Dass plötzlich »alles für möglich gehalten« wurde, von »Chaos« und »Krise« die Rede war, auf einmal wilde Farbspielereien, Ampeln, Schwampeln, Jamaika- oder Israel-Koalitionen verhandelt werden, ändert nichts an der Aussage dieser Wahl: Abgesehen von der Linkspartei stehen alle Parteien im Parlament für Sozialkürzungen, und die Wählerinnen und Wähler haben nur zwischen Pest und Cholera entschieden. Und auch der Erfolg der Linkspartei geht nicht auf eine linke Offensive, sondern auf ihre auch durch Lafontaine bedingte Etablierung im Mainstream zurück.

Von einer Krise des politischen Systems kann nicht die Rede sein. Wenn heute Grüne, Liberale und Christdemokraten über eine Koalition nachdenken, dann ist das nicht mehr als ein Ausdruck davon, dass endlich zusammenwächst, was zusammengehört. Alle Parteien im Bundestag – auch die Linkspartei – sind mit allen anderen kompatibel, also auch koalitionsfähig. Alle Parteien bemühen nationales Pathos, wollen Deutschland eine wichtige weltpolitische Rolle als »Friedensmacht« auferlegen, das Sozial- und das Steuersystem reformieren, Arbeitsplätze schaffen, das Land im globalen Wettbewerb »fit machen«, Frauen stärken, Kinder fördern und so weiter.
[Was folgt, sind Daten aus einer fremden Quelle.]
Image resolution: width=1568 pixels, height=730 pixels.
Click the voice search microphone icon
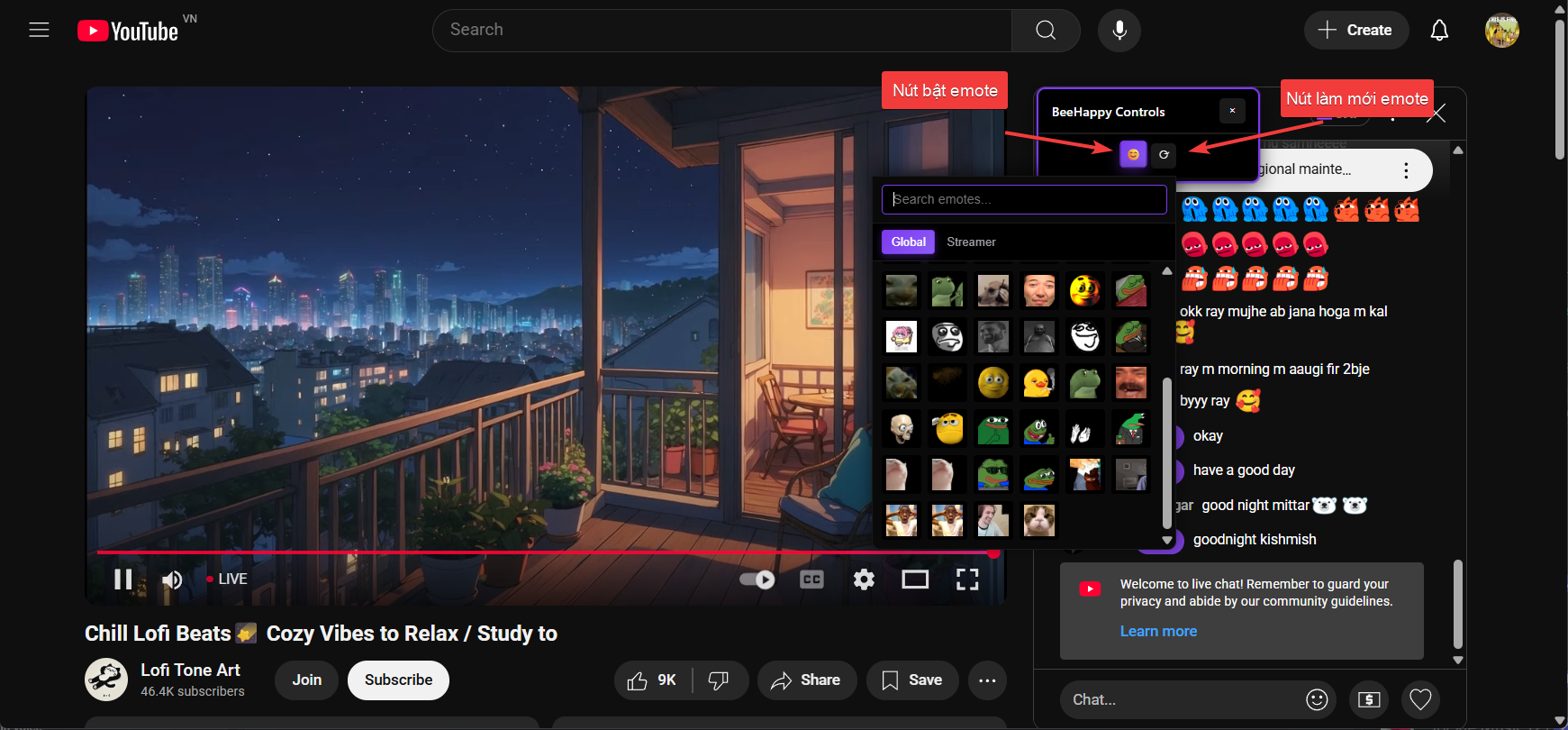[1119, 31]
Nun kann man einwenden, gerade dies, gerade die Ähnlichkeit der Programme und Konzepte offenbare die Legitimationskrise der Parteien, ja des gesamten Systems, weil es keinerlei Perspektive für einen demokratischen Politikwechsel gebe. Aber war das denn vor beispielsweise zehn Jahren wirklich anders?

»Aber die Linkspartei«, rufen nun die Linken, im Hinblick auf deren Verdopplung des Stimmanteils. »Gerade die Linkspartei!« ist ihnen entgegenzuhalten. Sie bindet jedes soziale Aufbegehren ein, kanalisiert systemkritischen Protest und Wut in Forderungen wie der, die Binnennachfrage zu stärken. Für ihre gesellschaftlich stabilisierende Wirkung müssten ihr die anderen Parteien dankbar sein. Regierung, Opposition und Protest – alles unter einem Hut: Das politische System ist seit dem Ende der Blockkonfrontation stabiler und legitimierter als je zuvor.

Machtkämpfe und Rambo-Auftritte wie der Schröders in der Elefantenrunde sind Ausdruck dieser Stabilität. Auf der Grundlage eines solch enormen Konsenses kann man ungestüm herumtollen. Innerhalb der Gummizelle darf auch randaliert werden, die Mauern sind massiv genug. »Ich will ja nur spielen, ich tu’ doch nix«, lautet der Subtext dieses Machtkampfes. Gäbe es eine ernsthafte Legitimationskrise des Systems, stünde schon längst eine Regierungskoalition fest. Wenn es eng wird, sucht man in Deutschland nicht die Auseinandersetzung, sondern steht zusammen. Das Kasperletheater funktioniert nur, weil keine denkbare Koalition die Säulen des Systems ins Wanken bringen würde, weil wir uns nicht im politischen Aufbruch befinden, sondern bei der Fußball-WM, wo es schon mal eine Verlängerung oder ein Elfmeterschießen gibt. Spannend ja, aber eben nur ein Spiel.